The group A Streptococcus pathogen can cause a range of illnesses, from a relatively minor case of strep throat to life-threatening problems like pneumonia, toxic shock syndrome or even flesh-eating disease, known as necrotizing fasciitis. The worst infections happen after bacteria get under the skin or the surface of the throat and invade the soft tissue beneath it. It has been estimated that every year, half a million deaths worldwide are due to group A Streptococcus.
"In 24 to 48 hours, you can go from being healthy to having a limb amputated to save your life," said Kevin McIver, Professor of Cell Biology and Molecular Genetics at the University of Maryland, College Park. "And we don't really know why or how the bacteria do that." New work by McIver and others, published in the journal PLOS Pathogens, has identified genes that help these infections spread.
In this work, the researchers found two genes in mice that are important for invasive group A Streptococcus infections. The genes are called subcutaneous fitness genes A (scfA) and B (scfB), and may be promising targets in the development of treatment or prevention strategies for these infections. Currently, there aren’t any vaccines for group A Streptococcus, and there are no effective treatment options for invasive infections.

(Data extracted from a collection)

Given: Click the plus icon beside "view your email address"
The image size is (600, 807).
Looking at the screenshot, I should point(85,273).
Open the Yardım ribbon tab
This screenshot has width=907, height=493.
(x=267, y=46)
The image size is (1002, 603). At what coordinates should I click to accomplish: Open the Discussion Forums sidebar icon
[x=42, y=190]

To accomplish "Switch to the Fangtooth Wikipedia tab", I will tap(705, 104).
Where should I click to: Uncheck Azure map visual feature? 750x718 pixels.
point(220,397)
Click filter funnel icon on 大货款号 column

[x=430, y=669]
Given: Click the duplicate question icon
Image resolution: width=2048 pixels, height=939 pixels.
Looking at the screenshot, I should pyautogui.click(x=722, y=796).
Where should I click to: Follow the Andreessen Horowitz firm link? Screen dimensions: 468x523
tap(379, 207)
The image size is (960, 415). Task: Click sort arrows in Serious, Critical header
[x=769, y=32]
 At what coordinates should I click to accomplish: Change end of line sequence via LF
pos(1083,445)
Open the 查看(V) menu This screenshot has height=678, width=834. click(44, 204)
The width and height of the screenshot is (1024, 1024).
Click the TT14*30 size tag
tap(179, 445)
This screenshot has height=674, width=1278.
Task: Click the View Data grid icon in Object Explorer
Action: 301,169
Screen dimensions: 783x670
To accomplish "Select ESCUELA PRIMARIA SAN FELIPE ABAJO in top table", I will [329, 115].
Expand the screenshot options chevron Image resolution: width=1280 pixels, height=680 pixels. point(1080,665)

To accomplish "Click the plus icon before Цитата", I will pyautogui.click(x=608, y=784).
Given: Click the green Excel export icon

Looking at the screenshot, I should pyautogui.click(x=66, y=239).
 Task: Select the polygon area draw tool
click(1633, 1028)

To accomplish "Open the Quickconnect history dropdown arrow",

Tasks and exercises:
1. Decide whether each statement below agrees with the passage on group A Streptococcus, answering yes or no and quoting the deciding words of that passage. (a) The two genes were found in mice. (b) A vaccine for group A Streptococcus is currently available. (c) The new work appeared in the journal PLOS Pathogens.
2. Go on with the passage on group A Streptococcus, picking up after its final sentence.

Results of the tasks:
1.
(a) Yes: "the researchers found two genes in mice that are important for invasive group A Streptococcus infections"
(b) No: "Currently, there aren’t any vaccines for group A Streptococcus"
(c) Yes: "published in the journal PLOS Pathogens"

2.
Led by first author Yoann Le Breton, a research assistant professor in McIver's group, scfA and scfB were discovered after transposon sequencing was done on the whole group A Streptococcus genome. Sometimes called jumping genes, transposons are short pieces of DNA that can physically move in a genome, causing mutations as they transpose into genes. When such a mutation causes some observable effect, the mutated gene can be identified by locating the transposon, sequencing the DNA around it and mapping its location.
"Invasion under the skin, or subcutaneously, is not the norm for group A Streptococcus bacteria; it's actually very rare," explained McIver. "We hypothesized that there must be genes in the bacteria important for invading soft tissues and surviving under the skin. And we tested that theory by using transposons to make thousands of different individual mutants that we used to infect a subcutaneous environment in mice."
After 273 candidate genes were suggested to potentially influence infection under the skin, two stood out in particular: scfA and scfB. The sequences suggested that these genes encode for bacterial membrane proteins. Since bacterial pathogens often release toxins through their membrane as they attack hosts, it’s a good location for proteins that play a role in infection. Additional work demonstrated that without scfA or scfB, bacteria have trouble spreading from underneath skin to the blood and other organs. As such, these two genes are very likely to be involved in the bacterial invasion process and make good therapeutic targets.
"The next steps will be to expand the study to include multiple animal models, and these experiments are already underway," said co-author Mark Shirtliff, a Professor in the Department of Microbiology and Immunology at the University of Maryland School of Medicine. "We can also begin to formulate improved therapies and vaccines against group A streptococcus infections and their complications such as rheumatic heart disease, pneumonia and necrotizing fasciitis."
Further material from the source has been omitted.